On voit donc qu'une langue n'est pas seulement un dictionnaire et une grammaire. Passer d'une langue à une autre n'est pas seulement employer certains mots à la place d'autres, c’est passer d'un monde à un autre, d'une manière de penser à une autre. Une langue véhicule en elle une façon d'appréhender le monde et elle modèle l'âme de celui qui la parle puisqu'il va exprimer toutes ses pensées conscientes par le moyen de cette langue. Imposer à un enfant une langue autre que sa langue maternelle c'est détruire toute sa façon de concevoir le monde et la remplacer par une autre à laquelle son esprit n’est pas adapté et qu'il ne pourra jamais assimiler entièrement, c'est donc arracher une parcelle de son âme sans lui donner de contrepartie valable. De ce fait cet enfant ne saura plus parfaitement sa langue maternelle et ne saura jamais parfaitement la langue imposée. Il sera culturellement dévalorisé. Il aura des connaissances des deux langues mais possédera les deux de façon imparfaite. Il ne saura jamais apprécier l'une ou l'autre langue dans toute son étendue. Il saura beaucoup moins bien sa langue que ses parents parce qu'il aura cessé de la parler et saura aussi moins bien le français que le parisien qui l'a toujours parlé.

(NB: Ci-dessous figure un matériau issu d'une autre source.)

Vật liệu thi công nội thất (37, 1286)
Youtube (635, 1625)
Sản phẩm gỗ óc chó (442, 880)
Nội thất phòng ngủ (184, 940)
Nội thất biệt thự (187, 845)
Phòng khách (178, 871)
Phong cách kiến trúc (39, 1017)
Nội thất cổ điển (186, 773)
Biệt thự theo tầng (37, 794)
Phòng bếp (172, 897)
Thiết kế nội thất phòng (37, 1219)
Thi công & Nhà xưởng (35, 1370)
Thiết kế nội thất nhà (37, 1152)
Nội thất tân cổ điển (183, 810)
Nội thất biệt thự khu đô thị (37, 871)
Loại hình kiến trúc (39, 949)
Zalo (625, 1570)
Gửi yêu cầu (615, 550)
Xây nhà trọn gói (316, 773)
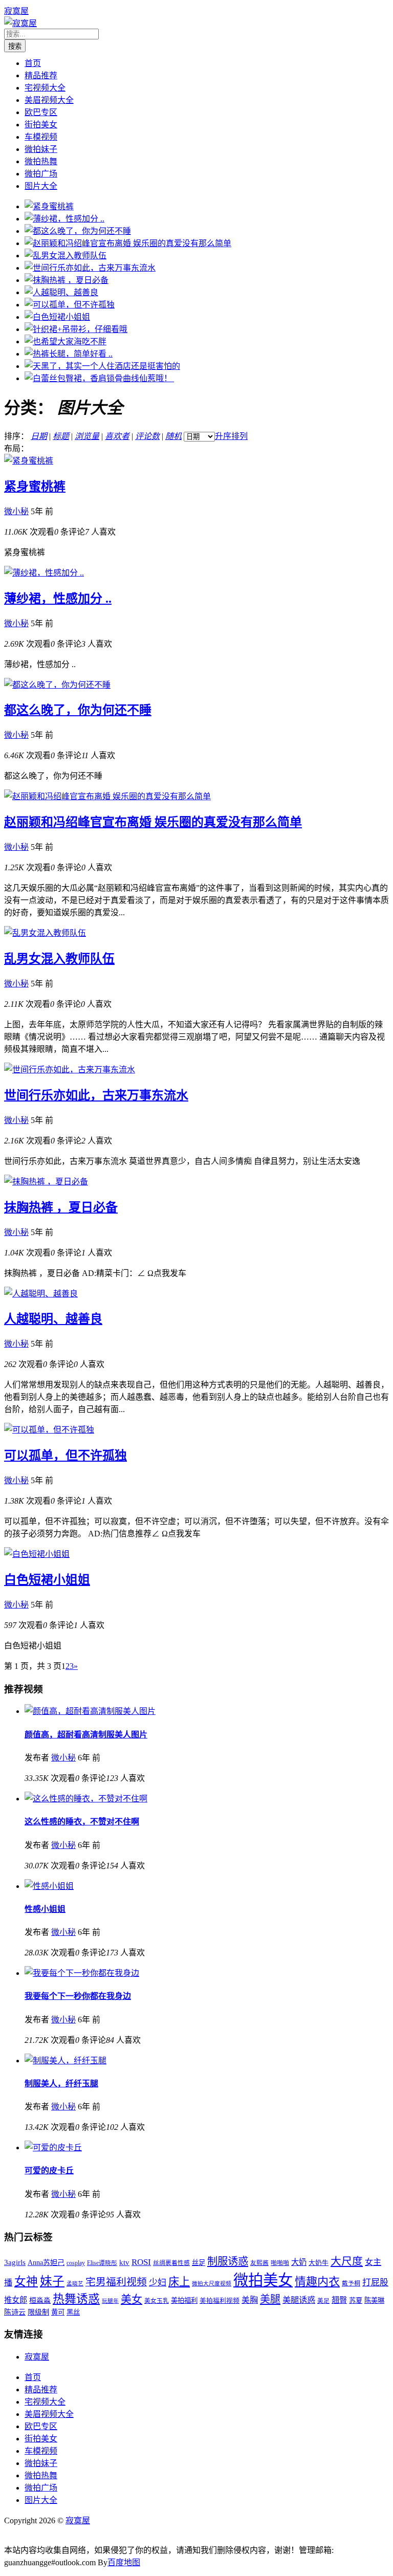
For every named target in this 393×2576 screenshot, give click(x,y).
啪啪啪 (280, 2263)
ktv (124, 2262)
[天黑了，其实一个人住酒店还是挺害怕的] (102, 366)
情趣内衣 (317, 2281)
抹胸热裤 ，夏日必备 (61, 1207)
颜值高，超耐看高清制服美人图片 (86, 1734)
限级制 (38, 2312)
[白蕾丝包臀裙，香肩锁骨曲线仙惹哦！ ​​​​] (99, 378)
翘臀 (339, 2300)
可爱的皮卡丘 (49, 2170)
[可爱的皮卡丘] (53, 2147)
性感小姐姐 (45, 1909)
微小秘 (16, 511)
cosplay (76, 2263)
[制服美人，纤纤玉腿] (65, 2060)
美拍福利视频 (219, 2300)
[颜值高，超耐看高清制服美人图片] (90, 1711)
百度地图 (123, 2562)
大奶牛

Combien de jeunes aujourd'hui se trouvent dans ce cas? Des centaines de milliers. La perte de nos langues maternelles propres (francique, breton, basque etc...) est une déculturation massive de l'homme, un recul de la civilisation, une catastrophe pour l'humanité.
Si moi je n'ai pas perdu ma langue à cette époque et si je peux encore la parler aujourd'hui alors que tout était mis en place pour me la faire oublier (école, radio, télévision), c'est que j’ai pris conscience au moment où je la perdais que ma langue était mon bien le plus précieux. Beaucoup d'autres avant moi ont déjà brandi l'étendard de la révolte. Demain, d’autres suivront, ils refuseront de perdre leur langue au profit d'une qui ne pourrait jamais la remplacer sans nous amoindrir culturellement. Tous ceux qui l'ont perdu se lèveront aussi, conscients du bien inestimable qu'ils ont laissé perdre et tous ensembles des Flandres à la Catalogne, de la Bretagne à l'Alsace nous serons assez forts pour exiger que nos langues soient enfin respectées et officialisées, que chaque enfant puisse être instruit et alphabétisé dans la langue de ses ancêtres, comme c'est le cas dans presque tous les pays du monde à l’heure actuelle.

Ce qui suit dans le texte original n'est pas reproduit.